Antimalarial drug resistance including artemisinin resistance in Plasmodium falciparum malaria is a major concern in combating malaria throughout the world. Delayed parasite clearance time (PCT) is indicative of emergence of artemisinin resistance. Herein, PCT has been monitored with the help of gold standard technique microscopy accompanied by a more sensitive real-time assay for academic purpose. After the administration of artemisinin based combination therapy, artesunate + sulfadoxine pyrimethamine (AS + SP), all the subjects were followed up to day 42 for monitoring the therapeutic efficacy of AS + SP in Bisra Community Health Centre (CHC), Sundergarh district in the state of Odisha in India.
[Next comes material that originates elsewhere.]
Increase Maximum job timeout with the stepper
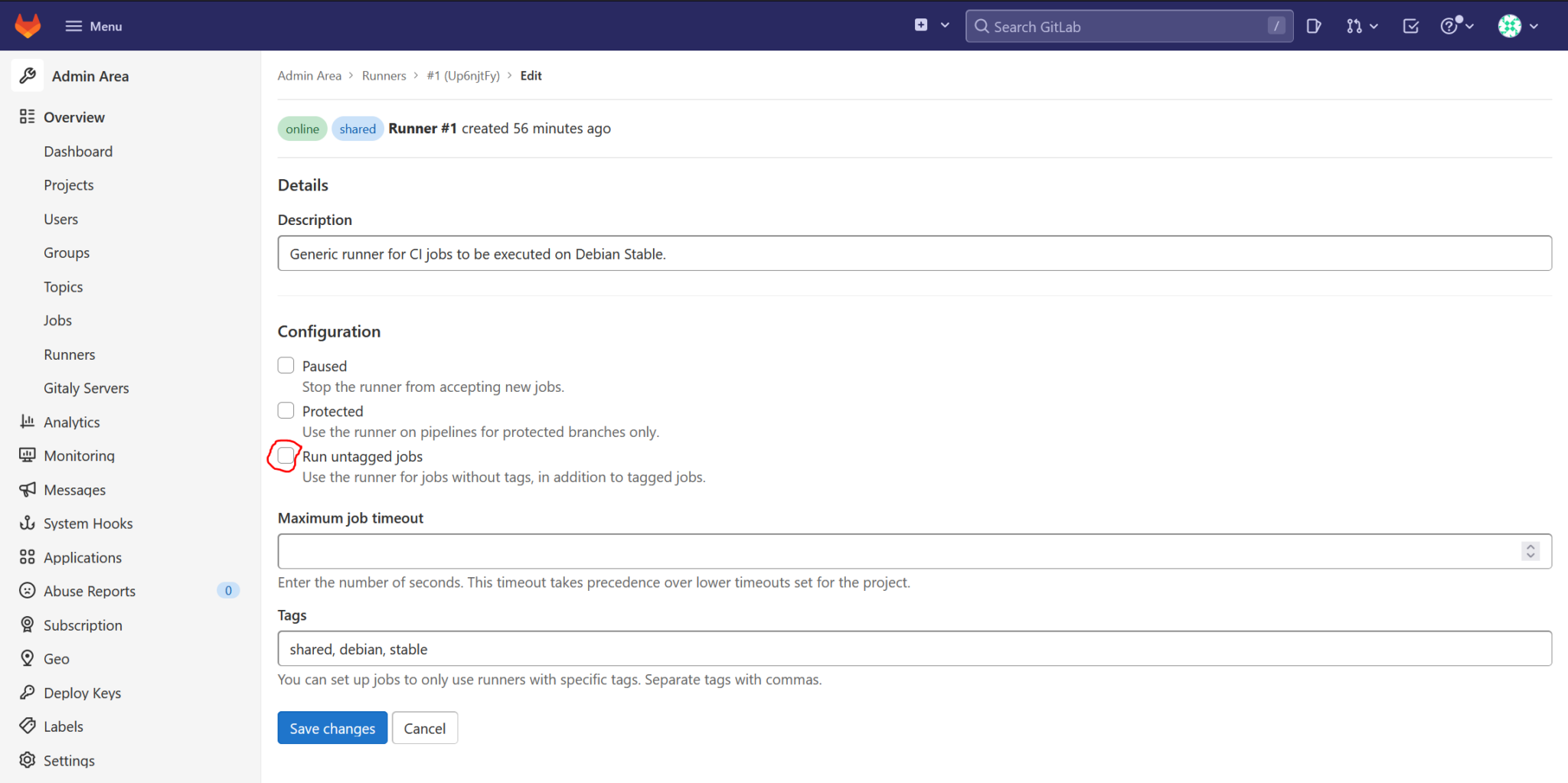1568x783 pixels. click(1530, 546)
Further, representative samples were analyzed for L263E, E431K, A623E and S769N SNPs in Pfatpase6 gene and copy number polymorphisms in Pfmdr1 gene. Though all the samples were found parasite negative according to microscopy by the end of day 3 and attained adequate clinical and parasitological response (ACPR) at the end of day 42, real-time PCR showed day 3 positivity in 12 of the total analyzed samples (n = 43). This was further validated by end-point diagnostic PCR and correlated with high initial parasite load. E431K mutation was observed in 2 of the 12 samples (16.7 %) while the controls (n = 18) were all wild. L263E, A623E and S769N were wild in all the analyzed samples (n = 30). Pfmdr1 copy number analysis showed no change in the said trait. Conclusively, real-time PCR could support microscopy for better monitoring of PCT and may provide as an additional but useful research tool for artemisinin resistance studies.